Alain GIRON et Frédérique FROUIN-MORLON Elus SNTRS CGT au Conseil Scientifique

L’Inserm est à la croisée des chemins. Les mutations de ces dix dernières années prennent actuellement leur pleine ampleur. Pris en tenaille entre financements extérieurs par appels d’offres et restructurations sous la houlette des universités et des instituts privés ou semi-privés (Pasteur, Curie, IGR, ICM …), nous ne sommes plus qu’une agence de moyens « sans moyens » ou plutôt une agence de mise à disposition de personnels de plus en plus précaires. Le défi qui se pose ainsi au PDG est son aptitude à élaborer une politique scientifique nationale sans avoir la maitrise d’une partie de son institution et à créer un sentiment d’appartenance dans un organisme qui ne se définit plus guère que comme une administration.
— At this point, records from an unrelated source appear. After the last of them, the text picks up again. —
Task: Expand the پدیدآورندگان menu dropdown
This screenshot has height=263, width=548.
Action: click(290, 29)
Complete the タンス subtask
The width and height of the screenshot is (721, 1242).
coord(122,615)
Encore la même litanie allez-vous dire. Certes … mais ce constat semble difficile à infirmer à une période où les réformes touchent tous les segments de nos activités.

En conséquence trois attitudes s’offrent à vous :

- Applaudir en expliquant que cette évolution est l’unique façon de s’adapter à notre monde moderne et que la science « en mode projet » qui en résulte est à la mesure des défis actuels et répond au principe d’amélioration des connaissances ;

- Constater que l’orientation actuelle ne répond ni à l’idéal de la recherche, ni aux enjeux de notre société mais, en tant qu’individu, pris dans l’étau du « s’adapter ou périr », opter pour une adaptation passive ;

- Affirmer qu’une telle évolution est délétère à moyen et long terme pour la science et favoriser des contre-pouvoirs efficaces fondés sur une analyse lucide de la situation.

Pour chacun de nous, il n’est que temps de réfléchir à l’influence des grands déséquilibres sur notre pratique scientifique.

Par exemple, l’importance des sources de financement hors dotation et en mode projet, via la multiplication des guichets et des fondations, constitue un puissant outil d’orientation de la recherche hors de notre contrôle. Cette fragmentation de la politique scientifique maintient ainsi une opacité sur les motivations des financeurs, écarte peu à peu les demandes de la société civile et réduit la liberté (déjà relative) de recherche. Il n’est pas étonnant que l’évaluation, dans un tel cadre et combinée avec la volonté de réduction budgétaire, se trouve vidée de sa substance au point qu’on veuille la réduire à son minimum.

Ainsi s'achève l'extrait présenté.